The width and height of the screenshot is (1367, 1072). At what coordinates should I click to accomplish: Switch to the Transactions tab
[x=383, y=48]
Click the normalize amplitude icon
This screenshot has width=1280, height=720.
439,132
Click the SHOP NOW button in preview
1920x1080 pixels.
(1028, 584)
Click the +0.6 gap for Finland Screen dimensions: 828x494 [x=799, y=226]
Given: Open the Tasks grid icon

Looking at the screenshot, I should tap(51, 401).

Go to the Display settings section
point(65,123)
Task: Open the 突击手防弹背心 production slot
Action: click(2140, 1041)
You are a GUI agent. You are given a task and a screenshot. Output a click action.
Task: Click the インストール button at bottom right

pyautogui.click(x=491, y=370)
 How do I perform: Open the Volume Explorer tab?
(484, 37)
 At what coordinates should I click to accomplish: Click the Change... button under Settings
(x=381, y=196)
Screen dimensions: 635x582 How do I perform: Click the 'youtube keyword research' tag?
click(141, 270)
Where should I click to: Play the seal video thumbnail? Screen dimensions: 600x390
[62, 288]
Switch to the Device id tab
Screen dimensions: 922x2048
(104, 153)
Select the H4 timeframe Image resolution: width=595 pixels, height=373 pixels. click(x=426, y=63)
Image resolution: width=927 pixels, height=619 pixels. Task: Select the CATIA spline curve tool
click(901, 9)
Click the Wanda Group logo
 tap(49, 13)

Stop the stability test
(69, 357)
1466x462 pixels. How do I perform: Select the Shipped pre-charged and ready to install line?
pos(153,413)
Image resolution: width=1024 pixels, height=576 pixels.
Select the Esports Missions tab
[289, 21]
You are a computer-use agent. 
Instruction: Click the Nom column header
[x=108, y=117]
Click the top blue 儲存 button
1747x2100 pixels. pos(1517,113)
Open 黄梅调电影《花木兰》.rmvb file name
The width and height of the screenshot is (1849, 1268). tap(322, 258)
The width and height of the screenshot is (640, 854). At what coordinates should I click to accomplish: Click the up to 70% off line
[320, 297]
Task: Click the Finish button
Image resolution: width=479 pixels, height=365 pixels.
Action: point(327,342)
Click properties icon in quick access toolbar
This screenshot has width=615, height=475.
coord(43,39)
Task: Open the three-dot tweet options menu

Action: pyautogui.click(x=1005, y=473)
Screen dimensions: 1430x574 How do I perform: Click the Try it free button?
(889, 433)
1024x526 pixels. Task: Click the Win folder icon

AIM OF THE TASK: The expected result is every record above, duplicated exactly.

TASK SOLUTION:
The width and height of the screenshot is (1367, 1072). At what coordinates should I click to accomplish: Switch to the Transactions tab
[x=383, y=48]
Click the normalize amplitude icon
This screenshot has width=1280, height=720.
439,132
Click the SHOP NOW button in preview
1920x1080 pixels.
(1028, 584)
Click the +0.6 gap for Finland Screen dimensions: 828x494 [x=799, y=226]
Given: Open the Tasks grid icon

Looking at the screenshot, I should tap(51, 401).

Go to the Display settings section
point(65,123)
Task: Open the 突击手防弹背心 production slot
Action: click(2140, 1041)
You are a GUI agent. You are given a task and a screenshot. Output a click action.
Task: Click the インストール button at bottom right

pyautogui.click(x=491, y=370)
 How do I perform: Open the Volume Explorer tab?
(484, 37)
 At what coordinates should I click to accomplish: Click the Change... button under Settings
(x=381, y=196)
Screen dimensions: 635x582 How do I perform: Click the 'youtube keyword research' tag?
click(141, 270)
Where should I click to: Play the seal video thumbnail? Screen dimensions: 600x390
[62, 288]
Switch to the Device id tab
Screen dimensions: 922x2048
(104, 153)
Select the H4 timeframe Image resolution: width=595 pixels, height=373 pixels. click(x=426, y=63)
Image resolution: width=927 pixels, height=619 pixels. Task: Select the CATIA spline curve tool
click(901, 9)
Click the Wanda Group logo
 tap(49, 13)

Stop the stability test
(69, 357)
1466x462 pixels. How do I perform: Select the Shipped pre-charged and ready to install line?
pos(153,413)
Image resolution: width=1024 pixels, height=576 pixels.
Select the Esports Missions tab
[289, 21]
You are a computer-use agent. 
Instruction: Click the Nom column header
[x=108, y=117]
Click the top blue 儲存 button
1747x2100 pixels. pos(1517,113)
Open 黄梅调电影《花木兰》.rmvb file name
The width and height of the screenshot is (1849, 1268). tap(322, 258)
The width and height of the screenshot is (640, 854). At what coordinates should I click to accomplish: Click the up to 70% off line
[320, 297]
Task: Click the Finish button
Image resolution: width=479 pixels, height=365 pixels.
Action: point(327,342)
Click properties icon in quick access toolbar
This screenshot has width=615, height=475.
coord(43,39)
Task: Open the three-dot tweet options menu

Action: pyautogui.click(x=1005, y=473)
Screen dimensions: 1430x574 How do I perform: Click the Try it free button?
(889, 433)
1024x526 pixels. Task: Click the Win folder icon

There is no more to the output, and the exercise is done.